— Task statement —
Would you transcribe the entries below, beginning at the line with "Viewport: 576px width, 494px" and ending after the line with "Given: Click the", exactly, with no picture and nothing more?

— Data provided —
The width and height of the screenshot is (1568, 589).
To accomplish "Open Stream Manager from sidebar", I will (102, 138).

...

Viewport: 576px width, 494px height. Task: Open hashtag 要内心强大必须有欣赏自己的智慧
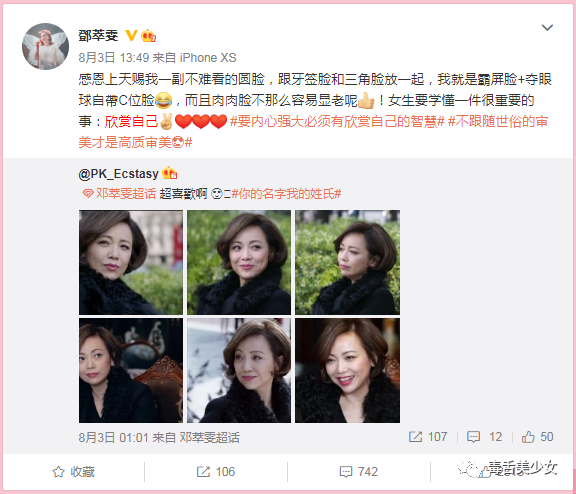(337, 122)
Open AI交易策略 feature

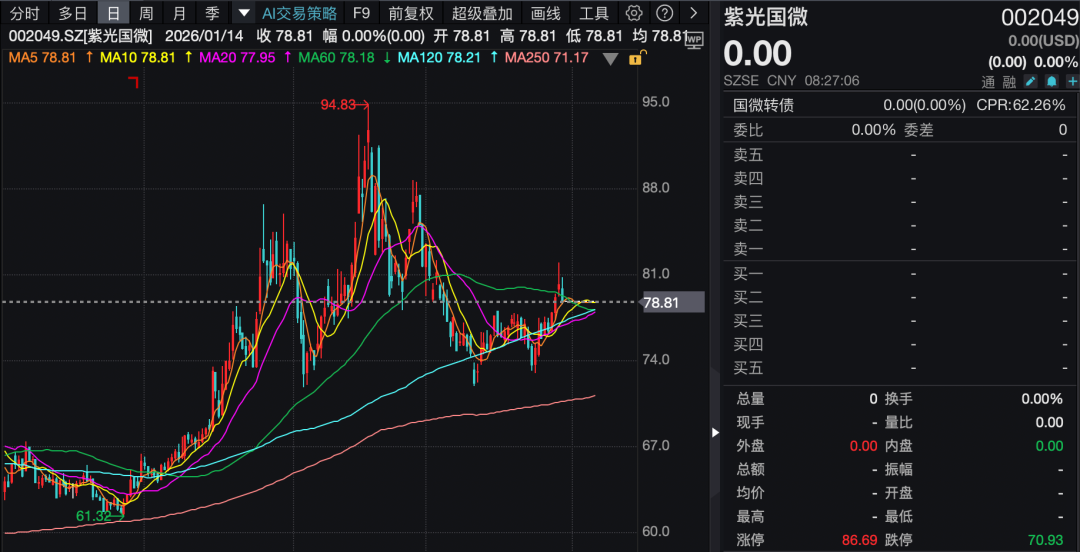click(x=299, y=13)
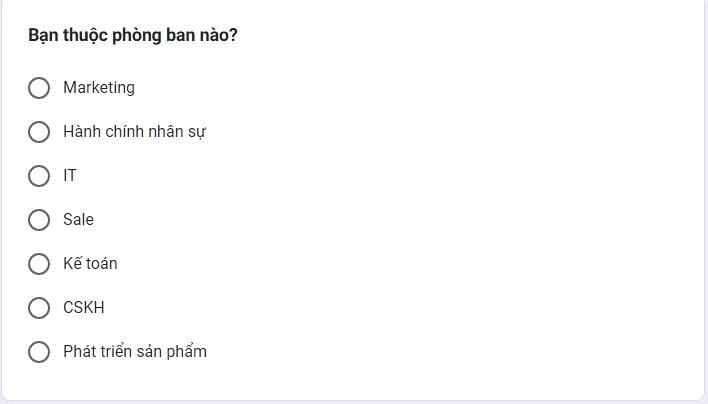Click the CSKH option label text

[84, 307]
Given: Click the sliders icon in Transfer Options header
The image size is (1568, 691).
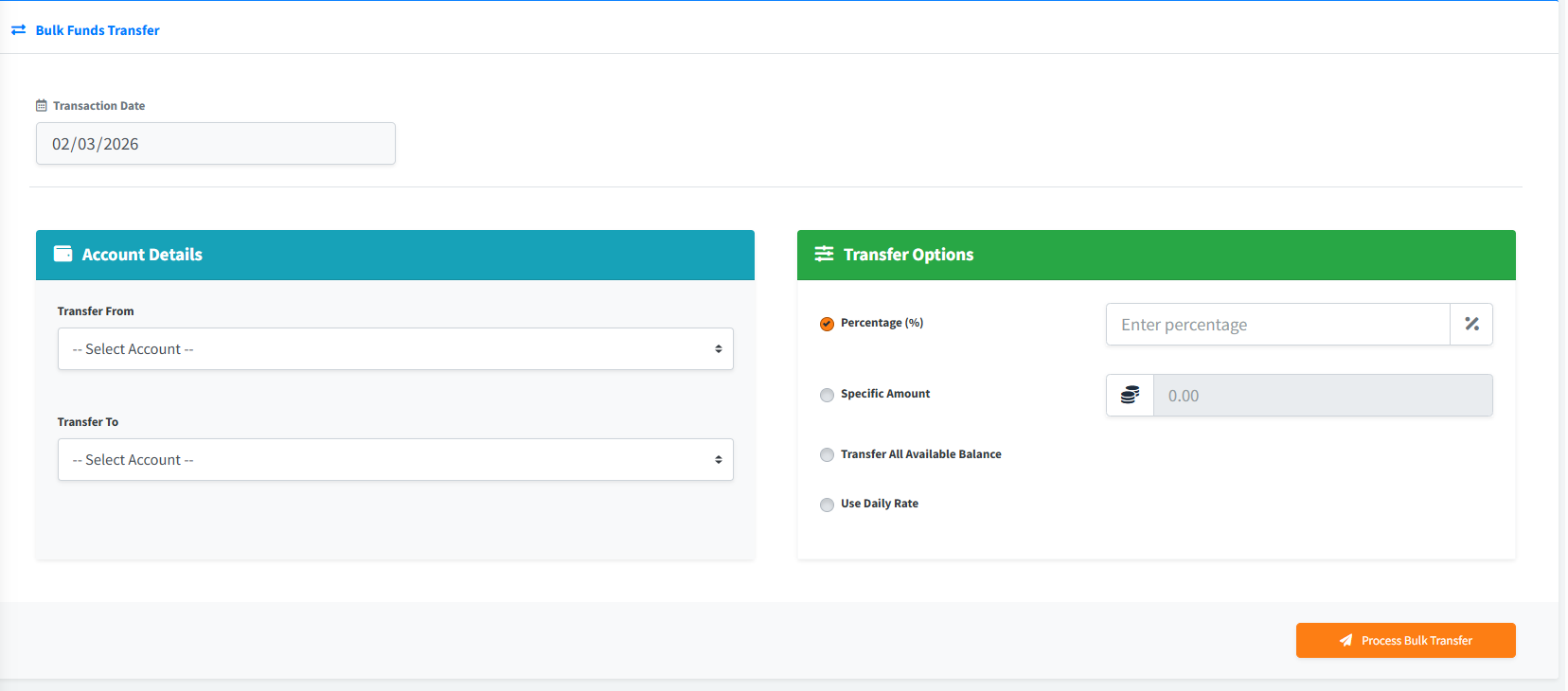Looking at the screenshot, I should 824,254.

— Exercise response —
Viewport: 576px width, 494px height. Task: Open hashtag 要内心强大必须有欣赏自己的智慧
(337, 122)
Open AI交易策略 feature

click(x=299, y=13)
Click the CSKH option label text

[84, 307]
Given: Click the sliders icon in Transfer Options header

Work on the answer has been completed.